Target pointing data
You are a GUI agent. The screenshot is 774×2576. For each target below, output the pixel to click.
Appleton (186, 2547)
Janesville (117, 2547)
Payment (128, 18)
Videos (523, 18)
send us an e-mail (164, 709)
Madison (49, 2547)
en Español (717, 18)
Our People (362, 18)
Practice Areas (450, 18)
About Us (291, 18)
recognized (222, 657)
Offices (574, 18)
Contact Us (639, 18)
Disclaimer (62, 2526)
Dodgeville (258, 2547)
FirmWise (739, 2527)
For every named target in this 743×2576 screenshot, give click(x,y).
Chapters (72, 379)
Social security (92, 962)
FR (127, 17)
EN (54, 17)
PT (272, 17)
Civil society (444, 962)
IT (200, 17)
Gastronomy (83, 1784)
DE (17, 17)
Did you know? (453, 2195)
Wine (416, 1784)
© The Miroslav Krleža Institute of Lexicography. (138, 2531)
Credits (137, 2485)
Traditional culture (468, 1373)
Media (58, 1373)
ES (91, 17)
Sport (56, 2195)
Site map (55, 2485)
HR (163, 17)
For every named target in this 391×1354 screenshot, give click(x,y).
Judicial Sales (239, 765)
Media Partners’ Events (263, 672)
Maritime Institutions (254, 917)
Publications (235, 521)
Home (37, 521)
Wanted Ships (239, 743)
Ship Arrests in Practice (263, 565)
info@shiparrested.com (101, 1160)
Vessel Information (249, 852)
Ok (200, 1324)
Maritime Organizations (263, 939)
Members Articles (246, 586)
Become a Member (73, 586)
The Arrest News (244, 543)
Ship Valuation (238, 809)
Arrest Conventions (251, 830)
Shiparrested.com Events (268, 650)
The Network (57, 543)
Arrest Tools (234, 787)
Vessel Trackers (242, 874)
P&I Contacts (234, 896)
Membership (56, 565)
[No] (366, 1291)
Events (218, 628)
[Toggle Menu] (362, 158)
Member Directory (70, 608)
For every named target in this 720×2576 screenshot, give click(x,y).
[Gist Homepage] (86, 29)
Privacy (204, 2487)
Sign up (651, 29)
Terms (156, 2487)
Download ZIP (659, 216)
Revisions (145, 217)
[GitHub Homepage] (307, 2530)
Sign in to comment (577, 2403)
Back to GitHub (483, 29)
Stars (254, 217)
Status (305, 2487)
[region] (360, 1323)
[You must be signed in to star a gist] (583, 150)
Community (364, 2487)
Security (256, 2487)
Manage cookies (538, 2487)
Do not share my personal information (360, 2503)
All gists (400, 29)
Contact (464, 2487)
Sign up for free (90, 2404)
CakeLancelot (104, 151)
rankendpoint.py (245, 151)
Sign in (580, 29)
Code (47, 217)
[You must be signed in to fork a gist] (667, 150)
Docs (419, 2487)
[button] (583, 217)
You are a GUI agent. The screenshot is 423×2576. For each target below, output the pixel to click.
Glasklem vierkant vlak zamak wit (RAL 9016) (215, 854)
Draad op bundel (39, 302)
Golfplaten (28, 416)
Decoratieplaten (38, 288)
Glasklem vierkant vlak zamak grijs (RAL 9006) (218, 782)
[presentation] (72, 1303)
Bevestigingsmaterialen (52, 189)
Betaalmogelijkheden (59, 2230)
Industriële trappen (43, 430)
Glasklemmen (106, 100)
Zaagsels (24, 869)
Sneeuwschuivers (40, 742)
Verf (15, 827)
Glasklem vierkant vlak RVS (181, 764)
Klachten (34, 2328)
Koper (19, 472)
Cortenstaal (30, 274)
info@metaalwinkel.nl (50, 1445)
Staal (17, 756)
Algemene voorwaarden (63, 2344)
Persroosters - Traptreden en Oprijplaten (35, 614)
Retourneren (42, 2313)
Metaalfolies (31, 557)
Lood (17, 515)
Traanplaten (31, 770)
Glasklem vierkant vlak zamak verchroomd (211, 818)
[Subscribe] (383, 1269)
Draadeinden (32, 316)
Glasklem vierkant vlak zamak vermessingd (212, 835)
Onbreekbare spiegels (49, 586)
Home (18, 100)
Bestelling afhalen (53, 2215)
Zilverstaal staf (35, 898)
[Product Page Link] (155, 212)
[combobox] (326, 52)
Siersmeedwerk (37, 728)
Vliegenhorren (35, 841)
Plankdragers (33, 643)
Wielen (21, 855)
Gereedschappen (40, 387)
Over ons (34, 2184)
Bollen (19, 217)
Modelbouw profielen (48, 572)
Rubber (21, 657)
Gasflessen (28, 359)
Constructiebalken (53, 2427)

▶ **SET EXERCISE**
Rewrite all of the items above, replacing "Site map" with "Sitemap" wherever it occurs. Keep everything else the same.

▶ **COMPLETED EXERCISE**
You are a GUI agent. The screenshot is 774×2576. For each target below, output the pixel to click.
Appleton (186, 2547)
Janesville (117, 2547)
Payment (128, 18)
Videos (523, 18)
send us an e-mail (164, 709)
Madison (49, 2547)
en Español (717, 18)
Our People (362, 18)
Practice Areas (450, 18)
About Us (291, 18)
recognized (222, 657)
Offices (574, 18)
Contact Us (639, 18)
Disclaimer (62, 2526)
Dodgeville (258, 2547)
FirmWise (739, 2527)
For every named target in this 743×2576 screenshot, give click(x,y).
Chapters (72, 379)
Social security (92, 962)
FR (127, 17)
EN (54, 17)
PT (272, 17)
Civil society (444, 962)
IT (200, 17)
Gastronomy (83, 1784)
DE (17, 17)
Did you know? (453, 2195)
Wine (416, 1784)
© The Miroslav Krleža Institute of Lexicography. (138, 2531)
Credits (137, 2485)
Traditional culture (468, 1373)
Media (58, 1373)
ES (91, 17)
Sport (56, 2195)
Sitemap (55, 2485)
HR (163, 17)
For every named target in this 391×1354 screenshot, give click(x,y).
Judicial Sales (239, 765)
Media Partners’ Events (263, 672)
Maritime Institutions (254, 917)
Publications (235, 521)
Home (37, 521)
Wanted Ships (239, 743)
Ship Arrests in Practice (263, 565)
info@shiparrested.com (101, 1160)
Vessel Information (249, 852)
Ok (200, 1324)
Maritime Organizations (263, 939)
Members Articles (246, 586)
Become a Member (73, 586)
The Arrest News (244, 543)
Ship Valuation (238, 809)
Arrest Conventions (251, 830)
Shiparrested.com Events (268, 650)
The Network (57, 543)
Arrest Tools (234, 787)
Vessel Trackers (242, 874)
P&I Contacts (234, 896)
Membership (56, 565)
[No] (366, 1291)
Events (218, 628)
[Toggle Menu] (362, 158)
Member Directory (70, 608)
For every named target in this 720×2576 screenshot, give click(x,y).
[Gist Homepage] (86, 29)
Privacy (204, 2487)
Sign up (651, 29)
Terms (156, 2487)
Download ZIP (659, 216)
Revisions (145, 217)
[GitHub Homepage] (307, 2530)
Sign in to comment (577, 2403)
Back to GitHub (483, 29)
Stars (254, 217)
Status (305, 2487)
[region] (360, 1323)
[You must be signed in to star a gist] (583, 150)
Community (364, 2487)
Security (256, 2487)
Manage cookies (538, 2487)
Do not share my personal information (360, 2503)
All gists (400, 29)
Contact (464, 2487)
Sign up for free (90, 2404)
CakeLancelot (104, 151)
rankendpoint.py (245, 151)
Sign in (580, 29)
Code (47, 217)
[You must be signed in to fork a gist] (667, 150)
Docs (419, 2487)
[button] (583, 217)
You are a GUI agent. The screenshot is 423×2576. For each target below, output the pixel to click.
Glasklem vierkant vlak zamak wit (RAL 9016) (215, 854)
Draad op bundel (39, 302)
Golfplaten (28, 416)
Decoratieplaten (38, 288)
Glasklem vierkant vlak zamak grijs (RAL 9006) (218, 782)
[presentation] (72, 1303)
Bevestigingsmaterialen (52, 189)
Betaalmogelijkheden (59, 2230)
Industriële trappen (43, 430)
Glasklemmen (106, 100)
Zaagsels (24, 869)
Sneeuwschuivers (40, 742)
Verf (15, 827)
Glasklem vierkant vlak RVS (181, 764)
Klachten (34, 2328)
Koper (19, 472)
Cortenstaal (30, 274)
info@metaalwinkel.nl (50, 1445)
Staal (17, 756)
Algemene voorwaarden (63, 2344)
Persroosters - Traptreden en Oprijplaten (35, 614)
Retourneren (42, 2313)
Metaalfolies (31, 557)
Lood (17, 515)
Traanplaten (31, 770)
Glasklem vierkant vlak zamak verchroomd (211, 818)
[Subscribe] (383, 1269)
Draadeinden (32, 316)
Glasklem vierkant vlak zamak vermessingd (212, 835)
Onbreekbare spiegels (49, 586)
Home (18, 100)
Bestelling afhalen (53, 2215)
Zilverstaal staf (35, 898)
[Product Page Link] (155, 212)
[combobox] (326, 52)
Siersmeedwerk (37, 728)
Vliegenhorren (35, 841)
Plankdragers (33, 643)
Wielen (21, 855)
Gereedschappen (40, 387)
Over ons (34, 2184)
Bollen (19, 217)
Modelbouw profielen (48, 572)
Rubber (21, 657)
Gasflessen (28, 359)
Constructiebalken (53, 2427)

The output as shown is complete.